It’s been some time since my last post, due to the holidays and the lovely response that the Maine library community has given to our technology petting zoo (YAY!). It’s gratifying to know that something we’re doing here at MSL is having an immediate impact on library staff and services. The next couple months are already filling up, and there are some interesting things to come in the next few months that I’ll be ever-so-happy to talk about.
But for the moment, let me make a statement that is half-prediction, half-hope: this year is going to be the year for our libraries to learn the intrinsic value of volume, in the form of speaking up and conveying the worth of libraries to your community and the world.
I say this after having observed it in action. At the Southwest Harbor Public Library, as mentioned in my earlier blog post, Kate Pickup-McMullin and Candy Emlen decided to make more of the petting zoo event they were planning, and did so by inviting their state legislators, town manager and board members to the event, along with Linda Lord and their local school librarian. Kate and Candy’s event made local and state news and were picked up by the ALA in Washington D. C. as an examplary way of underscoring the value of their library to their community. Kate and Candy would be the first to say that it didn’t take much effort to bring these people together, but no one doubts the impression that was made during that meeting.
Ellyssa Kroski, director of information technology at the New York Law Institute and speaker on the areas of technology and libraries, created a very insightful slideshow on the future of libraries.
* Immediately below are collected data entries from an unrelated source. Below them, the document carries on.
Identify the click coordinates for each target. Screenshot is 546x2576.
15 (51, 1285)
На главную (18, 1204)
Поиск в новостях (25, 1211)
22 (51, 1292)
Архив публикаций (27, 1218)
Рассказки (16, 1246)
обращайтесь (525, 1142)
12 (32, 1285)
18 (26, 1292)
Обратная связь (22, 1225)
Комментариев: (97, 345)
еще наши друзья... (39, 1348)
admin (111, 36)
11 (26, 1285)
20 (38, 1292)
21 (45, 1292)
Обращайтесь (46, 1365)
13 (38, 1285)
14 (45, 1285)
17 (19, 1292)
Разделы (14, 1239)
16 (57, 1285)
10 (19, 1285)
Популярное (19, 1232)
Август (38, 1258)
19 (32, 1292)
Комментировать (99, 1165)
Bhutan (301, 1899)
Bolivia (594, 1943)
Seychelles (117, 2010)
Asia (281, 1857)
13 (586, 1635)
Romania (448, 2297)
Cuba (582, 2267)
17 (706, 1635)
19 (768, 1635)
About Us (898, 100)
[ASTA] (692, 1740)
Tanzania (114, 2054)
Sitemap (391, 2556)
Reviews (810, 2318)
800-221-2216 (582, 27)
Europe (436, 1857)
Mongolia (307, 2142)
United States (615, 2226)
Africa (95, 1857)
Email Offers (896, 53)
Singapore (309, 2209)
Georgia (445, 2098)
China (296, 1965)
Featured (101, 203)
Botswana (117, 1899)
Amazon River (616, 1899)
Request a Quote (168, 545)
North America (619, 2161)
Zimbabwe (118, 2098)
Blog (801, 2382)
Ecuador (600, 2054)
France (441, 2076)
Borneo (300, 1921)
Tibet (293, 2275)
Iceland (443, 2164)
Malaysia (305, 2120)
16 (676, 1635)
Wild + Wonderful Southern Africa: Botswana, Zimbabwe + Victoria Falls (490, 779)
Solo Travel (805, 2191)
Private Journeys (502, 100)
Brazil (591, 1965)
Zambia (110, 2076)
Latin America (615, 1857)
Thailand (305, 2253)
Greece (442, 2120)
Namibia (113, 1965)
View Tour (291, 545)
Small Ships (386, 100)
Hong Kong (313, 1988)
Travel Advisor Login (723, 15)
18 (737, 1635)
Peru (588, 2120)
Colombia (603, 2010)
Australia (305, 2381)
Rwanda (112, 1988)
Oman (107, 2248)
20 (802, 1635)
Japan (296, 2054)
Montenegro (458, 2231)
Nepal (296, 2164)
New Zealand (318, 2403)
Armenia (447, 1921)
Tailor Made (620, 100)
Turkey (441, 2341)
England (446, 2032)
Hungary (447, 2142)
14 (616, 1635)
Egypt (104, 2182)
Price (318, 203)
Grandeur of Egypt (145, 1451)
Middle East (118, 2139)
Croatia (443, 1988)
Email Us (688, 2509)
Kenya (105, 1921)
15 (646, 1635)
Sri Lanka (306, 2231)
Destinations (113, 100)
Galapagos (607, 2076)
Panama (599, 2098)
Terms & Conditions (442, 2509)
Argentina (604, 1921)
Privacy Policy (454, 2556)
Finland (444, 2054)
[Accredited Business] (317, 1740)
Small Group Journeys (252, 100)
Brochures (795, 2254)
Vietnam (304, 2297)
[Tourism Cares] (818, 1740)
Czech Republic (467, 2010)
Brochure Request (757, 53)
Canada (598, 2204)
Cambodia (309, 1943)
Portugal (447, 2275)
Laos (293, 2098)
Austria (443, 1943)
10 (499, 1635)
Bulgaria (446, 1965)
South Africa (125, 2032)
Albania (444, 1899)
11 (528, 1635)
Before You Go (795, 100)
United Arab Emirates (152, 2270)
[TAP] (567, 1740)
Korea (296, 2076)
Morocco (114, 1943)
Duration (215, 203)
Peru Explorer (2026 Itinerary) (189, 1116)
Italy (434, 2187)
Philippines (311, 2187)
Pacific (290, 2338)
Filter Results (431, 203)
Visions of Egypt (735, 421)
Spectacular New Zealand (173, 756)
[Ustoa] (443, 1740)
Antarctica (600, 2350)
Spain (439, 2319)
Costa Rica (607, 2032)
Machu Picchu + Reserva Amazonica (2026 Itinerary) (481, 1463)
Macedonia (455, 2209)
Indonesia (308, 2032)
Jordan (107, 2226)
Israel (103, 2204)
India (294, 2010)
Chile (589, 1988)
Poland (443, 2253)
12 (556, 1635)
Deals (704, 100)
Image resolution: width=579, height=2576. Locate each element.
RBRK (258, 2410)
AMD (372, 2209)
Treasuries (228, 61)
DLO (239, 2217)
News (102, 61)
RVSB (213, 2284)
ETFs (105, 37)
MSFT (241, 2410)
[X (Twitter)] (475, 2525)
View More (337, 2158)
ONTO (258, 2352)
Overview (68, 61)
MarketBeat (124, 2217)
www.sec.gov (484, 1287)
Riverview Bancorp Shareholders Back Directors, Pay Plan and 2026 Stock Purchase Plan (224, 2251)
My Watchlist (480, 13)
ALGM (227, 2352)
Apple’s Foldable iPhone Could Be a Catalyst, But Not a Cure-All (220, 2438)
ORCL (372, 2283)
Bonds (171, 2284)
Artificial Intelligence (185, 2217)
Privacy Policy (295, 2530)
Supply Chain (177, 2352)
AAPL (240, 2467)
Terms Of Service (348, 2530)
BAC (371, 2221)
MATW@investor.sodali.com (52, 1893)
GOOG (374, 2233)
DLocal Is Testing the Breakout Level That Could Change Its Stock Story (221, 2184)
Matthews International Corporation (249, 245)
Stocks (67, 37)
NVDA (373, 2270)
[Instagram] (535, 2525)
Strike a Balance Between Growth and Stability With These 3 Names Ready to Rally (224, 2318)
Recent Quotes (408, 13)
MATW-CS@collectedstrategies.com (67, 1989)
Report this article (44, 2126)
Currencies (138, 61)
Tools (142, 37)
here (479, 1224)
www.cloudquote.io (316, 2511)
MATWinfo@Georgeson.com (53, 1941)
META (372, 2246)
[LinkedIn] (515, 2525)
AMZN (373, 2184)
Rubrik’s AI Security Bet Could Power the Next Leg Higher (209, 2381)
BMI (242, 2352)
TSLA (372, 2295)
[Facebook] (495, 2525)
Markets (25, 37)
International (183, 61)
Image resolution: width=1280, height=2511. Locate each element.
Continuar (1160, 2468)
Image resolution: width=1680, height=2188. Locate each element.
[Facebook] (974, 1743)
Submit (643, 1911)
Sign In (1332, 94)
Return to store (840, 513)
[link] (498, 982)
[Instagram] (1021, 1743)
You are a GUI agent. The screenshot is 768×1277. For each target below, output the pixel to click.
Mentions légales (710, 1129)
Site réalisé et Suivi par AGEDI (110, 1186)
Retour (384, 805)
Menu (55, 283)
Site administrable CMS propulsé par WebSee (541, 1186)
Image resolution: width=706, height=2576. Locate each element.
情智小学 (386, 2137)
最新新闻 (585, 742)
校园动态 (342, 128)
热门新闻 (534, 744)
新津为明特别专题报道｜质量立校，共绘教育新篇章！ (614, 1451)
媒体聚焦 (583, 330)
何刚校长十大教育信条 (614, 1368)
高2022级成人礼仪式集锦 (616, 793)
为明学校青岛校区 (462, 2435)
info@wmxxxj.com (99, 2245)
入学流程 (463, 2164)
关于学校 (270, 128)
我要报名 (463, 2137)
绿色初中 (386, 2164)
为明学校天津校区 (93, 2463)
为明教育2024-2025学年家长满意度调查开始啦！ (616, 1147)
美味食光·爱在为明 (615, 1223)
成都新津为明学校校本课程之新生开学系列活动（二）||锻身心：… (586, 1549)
The most poignant slides begin at slide 51, where libraries that have “future-proofed” themselves are able to demonstrate their own ROI (return on investment). Most of the slides to follow hammer home the value of “being loud” in your community and letting everyone know how much value your library provides, while always on the lookout for adding value above and beyond what competitors can provide.
I like to think that the lions, laying vigilantly before the New York Public Library, are symbolic of this evolution; this could be the year that the iconic figure of austere silence, pursed lips sealed by a rigidly-vertical finger, will learn to roar.